どんな手段を使っても。例え、それが悪名でも・・・

ここで唐突に本筋に関係のない話を入れます。
あれはもう10年以上前のこと。わたし(筆者)は本を買うためにとある都内大型書店のレジで会計をしてもらっていた。
あんなことさえ起きなければ、とうにわたしの記憶から忘れ去られていたであろう日常の一時である。
わたしがいた隣のレジにその男はやってきた。何の気なしにわたしはその男に目をやった。
20代後半ぐらいだろうか風采は茶色のシャツにジーパンを着た出腹の短髪、メガネ。
わたしはその男から尋常でない何かを感じた。

「この男、只者ではない。」

わたしはその男に注目した。見ると奇っ怪なことに全く同じ雑誌を2冊手にしている。

「これには何か重大な意味があるに違いない。」咄嗟にそう感じた。

表紙は当時ドコモのポケベルのCMなどでブレイクしかけていた若き日の広末涼子。

「広末涼子は処女である。」

誰しもそう信じ、人々がまだ夢を見ることが許される幸せな時代だった。
その男はレジに同じ雑誌2冊を差し出し、こう言った。

「あ、あ、あ、、あの、これ、どっちがカワイイ、で、ですか?」

レジの女性店員は、いかにも対処に困っているようだった。


話を本筋に戻します。
1999年7の月。ノストラダムスの大予言により人類が滅亡する予定だった年月。世の中ではそれらしいことも起こらず、人々はごく平穏な日常生活を送っていた。アンゴルモアの恐怖の大王が天から落ちてくることもなかった。
一方、芸能界では激震が走っていた。当時のトップアイドルだった広末涼子が早稲田大学入学そして登校騒動を巡って芸能マスコミから激しいバッシングを受けていたのである。偶像は引きずり下ろされようとしていた。

この頃、広末涼子はドコモのCMに出演していた。ドコモ各支店はホームページを持ち、その中の一つドコモ埼玉支店のHPは掲示板(BBS)を運営していた。今ならば企業のHPは書き込み事前検閲制(マンセー意見しか公開してあげない)か会員制が当たり前で、そもそも掲示板を設置しない場合が多い。
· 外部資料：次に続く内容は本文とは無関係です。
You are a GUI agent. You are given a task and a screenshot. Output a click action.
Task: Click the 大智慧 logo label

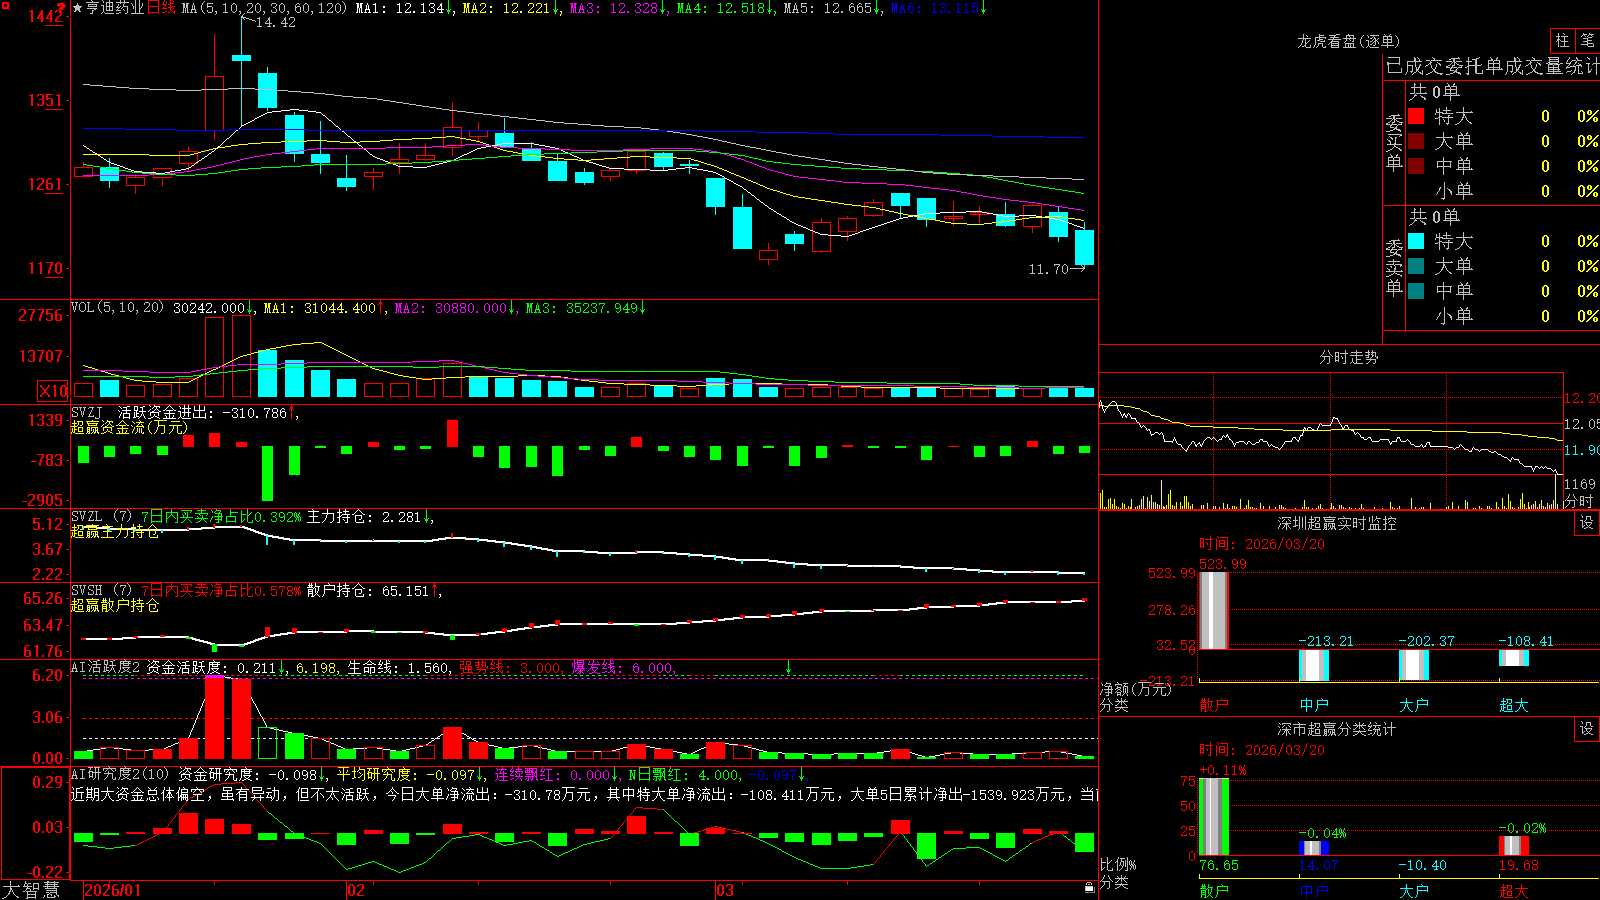tap(31, 889)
この頃はまだ双方向コミュニケーションとやらの幻想があり、誰でも書き込める掲示板を設置している企業HPが割合に多かった。

広末バッシングは当時ようよう普及しかけていたインターネットにも波及する。ドコモ埼玉支店の掲示板にも広末涼子を批判する書き込みがなされた。すると掲示板の管理者は速攻で書き込みを削除。これは人間の性(さが)であろうか、書き込みを削除されると腹が立つ。また広末涼子について書き込む。管理者はまた間髪をいれずに削除。とにかく、広末という単語があると中傷と見なし容赦なく削除。削除。削除。削除。この掲示板の管理者は世間の広末バッシングに対してかなり過敏になっていたようだ。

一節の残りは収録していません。